Because single-layer chiral metasurface cannot exhibit AT response for linearly polarized waves, double- or multi-layer cascaded structures are developed, such as two mutually twisted U-shaped structures [24], multilayered anisotropic chiral metamaterials [25], and two perpendicular split-cube resonators [26], etc. However, such multiple-layered structures are not suitable for the miniaturization of devices and photonic integration. Moreover, they usually face multi-step and challenging manufacturing processes, especially for those working in the visible and near-infrared bands, multiple complex and time-consuming micro-nano fabrication steps are required [26,27]. In addition, these chiral metasurfaces realize AT responses only for linearly or circularly polarized waves, not simultaneously for both of them [10,24,28]. Therefore, it is highly desirable to develop AT devices for both linearly and circularly polarized light with easier and relatively convenient fabrication processes.

Most recently, a new type of bilayer coupled complementary metasurface was developed to manipulate electromagnetic wave based on Babinet complementary principle [29–31]. Compared with other bilayer or multilayer metasurface or metamaterial structures [25,27], it can be readily fabricated over a large area at a relatively low cost [29,31]. What’s more, according to Babinet’s law, the coupled complementary bilayer structures can naturally possess electric and effective magnetic responses over a wide range of electromagnetic spectra [30–32]. When the two metallic layers are close enough, strong near-field coupling can induce antiparallel electrical currents and form a magnetic resonance inside the structure. The interaction between the electric and magnetic responses can provide more freedom to tailor the amplitude, phase and polarization of electromagnetic waves [33]. For instance, they have been utilized to realize broadband infrared absorber [30], enhance visible light transmission [31], and improve the coloration resolution of metasurface-based plastic consumer products [29], etc.

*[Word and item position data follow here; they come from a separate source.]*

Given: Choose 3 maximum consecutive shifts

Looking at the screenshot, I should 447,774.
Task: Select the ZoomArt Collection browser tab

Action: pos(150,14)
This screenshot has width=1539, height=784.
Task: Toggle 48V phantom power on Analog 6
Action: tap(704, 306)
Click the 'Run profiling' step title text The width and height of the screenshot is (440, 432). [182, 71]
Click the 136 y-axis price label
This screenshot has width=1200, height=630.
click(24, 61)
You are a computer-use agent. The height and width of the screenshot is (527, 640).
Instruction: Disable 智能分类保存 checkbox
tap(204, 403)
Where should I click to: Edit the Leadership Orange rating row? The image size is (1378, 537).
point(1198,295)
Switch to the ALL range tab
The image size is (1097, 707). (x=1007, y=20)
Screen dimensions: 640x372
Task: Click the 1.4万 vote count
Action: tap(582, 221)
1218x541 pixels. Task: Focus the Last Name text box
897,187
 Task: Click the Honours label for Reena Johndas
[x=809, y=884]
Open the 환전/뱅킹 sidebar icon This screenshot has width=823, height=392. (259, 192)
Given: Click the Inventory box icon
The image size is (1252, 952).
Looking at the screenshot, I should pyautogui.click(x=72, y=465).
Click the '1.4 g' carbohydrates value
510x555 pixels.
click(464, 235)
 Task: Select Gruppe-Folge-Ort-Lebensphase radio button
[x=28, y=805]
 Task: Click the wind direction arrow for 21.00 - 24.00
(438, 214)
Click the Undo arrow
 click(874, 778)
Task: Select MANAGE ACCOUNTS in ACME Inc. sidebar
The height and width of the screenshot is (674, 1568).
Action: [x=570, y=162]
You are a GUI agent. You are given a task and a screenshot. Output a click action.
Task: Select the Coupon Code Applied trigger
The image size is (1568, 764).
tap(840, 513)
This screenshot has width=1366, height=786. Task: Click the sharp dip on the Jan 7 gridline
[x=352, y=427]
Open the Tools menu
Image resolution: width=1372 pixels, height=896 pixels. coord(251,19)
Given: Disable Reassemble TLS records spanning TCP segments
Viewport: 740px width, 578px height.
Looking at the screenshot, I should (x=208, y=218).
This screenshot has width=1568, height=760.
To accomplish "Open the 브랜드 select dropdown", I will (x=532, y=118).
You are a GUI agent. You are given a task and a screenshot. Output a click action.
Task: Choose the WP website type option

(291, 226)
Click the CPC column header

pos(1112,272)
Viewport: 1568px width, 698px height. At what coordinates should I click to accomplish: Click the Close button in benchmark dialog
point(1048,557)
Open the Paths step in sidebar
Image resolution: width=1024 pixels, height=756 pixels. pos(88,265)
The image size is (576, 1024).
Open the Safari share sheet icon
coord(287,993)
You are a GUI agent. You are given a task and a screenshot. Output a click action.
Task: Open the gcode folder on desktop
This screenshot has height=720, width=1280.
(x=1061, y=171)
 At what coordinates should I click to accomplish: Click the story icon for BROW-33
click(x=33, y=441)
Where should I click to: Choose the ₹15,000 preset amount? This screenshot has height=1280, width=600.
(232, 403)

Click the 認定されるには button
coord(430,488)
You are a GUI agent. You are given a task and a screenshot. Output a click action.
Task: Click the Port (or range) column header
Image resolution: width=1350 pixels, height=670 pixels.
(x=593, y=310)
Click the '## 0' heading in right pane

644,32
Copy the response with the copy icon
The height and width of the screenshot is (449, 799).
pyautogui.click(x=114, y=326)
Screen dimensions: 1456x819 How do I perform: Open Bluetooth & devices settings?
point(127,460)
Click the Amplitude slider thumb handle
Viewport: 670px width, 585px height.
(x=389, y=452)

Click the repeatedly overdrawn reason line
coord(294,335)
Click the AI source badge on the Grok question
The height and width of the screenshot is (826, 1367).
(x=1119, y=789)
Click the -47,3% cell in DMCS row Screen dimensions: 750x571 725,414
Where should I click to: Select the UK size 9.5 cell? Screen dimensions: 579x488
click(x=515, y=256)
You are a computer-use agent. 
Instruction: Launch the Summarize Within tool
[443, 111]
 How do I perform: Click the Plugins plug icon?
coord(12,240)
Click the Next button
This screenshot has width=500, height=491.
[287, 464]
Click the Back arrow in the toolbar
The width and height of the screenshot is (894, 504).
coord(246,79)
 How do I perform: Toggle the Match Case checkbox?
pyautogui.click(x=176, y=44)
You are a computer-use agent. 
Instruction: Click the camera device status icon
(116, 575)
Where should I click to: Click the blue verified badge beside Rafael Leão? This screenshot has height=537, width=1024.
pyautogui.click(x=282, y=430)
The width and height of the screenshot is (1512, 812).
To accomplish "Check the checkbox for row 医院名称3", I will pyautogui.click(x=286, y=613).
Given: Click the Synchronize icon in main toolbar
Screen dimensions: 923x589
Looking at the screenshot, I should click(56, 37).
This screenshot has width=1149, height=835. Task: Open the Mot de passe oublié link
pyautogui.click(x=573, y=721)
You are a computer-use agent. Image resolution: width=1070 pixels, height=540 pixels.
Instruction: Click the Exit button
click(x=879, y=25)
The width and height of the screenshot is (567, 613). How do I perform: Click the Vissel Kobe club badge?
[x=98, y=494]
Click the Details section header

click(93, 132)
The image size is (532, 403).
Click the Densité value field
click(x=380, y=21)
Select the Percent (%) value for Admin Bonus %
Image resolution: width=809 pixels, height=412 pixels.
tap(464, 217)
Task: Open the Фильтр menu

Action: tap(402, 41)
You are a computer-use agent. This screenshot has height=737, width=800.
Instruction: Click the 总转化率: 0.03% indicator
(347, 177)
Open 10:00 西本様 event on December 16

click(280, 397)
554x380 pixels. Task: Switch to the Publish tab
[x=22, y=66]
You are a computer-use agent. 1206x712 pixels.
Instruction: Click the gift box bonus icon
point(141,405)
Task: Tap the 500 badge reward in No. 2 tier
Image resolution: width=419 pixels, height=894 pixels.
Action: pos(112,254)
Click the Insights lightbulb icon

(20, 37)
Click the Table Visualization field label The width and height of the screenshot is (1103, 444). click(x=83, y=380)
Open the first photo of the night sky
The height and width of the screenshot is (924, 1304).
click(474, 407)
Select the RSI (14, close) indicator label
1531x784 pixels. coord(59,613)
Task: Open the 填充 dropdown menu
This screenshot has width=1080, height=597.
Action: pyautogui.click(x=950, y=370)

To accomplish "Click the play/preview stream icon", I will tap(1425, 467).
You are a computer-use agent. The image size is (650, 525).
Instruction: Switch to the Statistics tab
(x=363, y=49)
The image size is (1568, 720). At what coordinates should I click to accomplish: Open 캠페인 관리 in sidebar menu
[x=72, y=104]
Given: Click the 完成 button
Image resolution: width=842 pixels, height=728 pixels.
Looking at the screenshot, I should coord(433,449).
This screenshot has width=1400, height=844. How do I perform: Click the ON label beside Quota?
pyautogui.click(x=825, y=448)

Here, we employ a bilayer coupled complementary chiral metasurface to realize dual-band asymmetric transmission (AT) for both linearly and circularly polarized light at near-infrared frequencies. It consists of a half-gammadion-shaped gold (Au) structural layer and its Babinet’s complimentary copy separated by a dielectric silica (SiO₂) layer. Simulated results show that it can reach maximum AT values of 0.45 and 0.56 for linearly and circularly polarized waves, respectively. This strong AT response is found to originate not only from the chiral feature of the proposed device, but also from the inherent coupling effect between the two complementary metallic layers.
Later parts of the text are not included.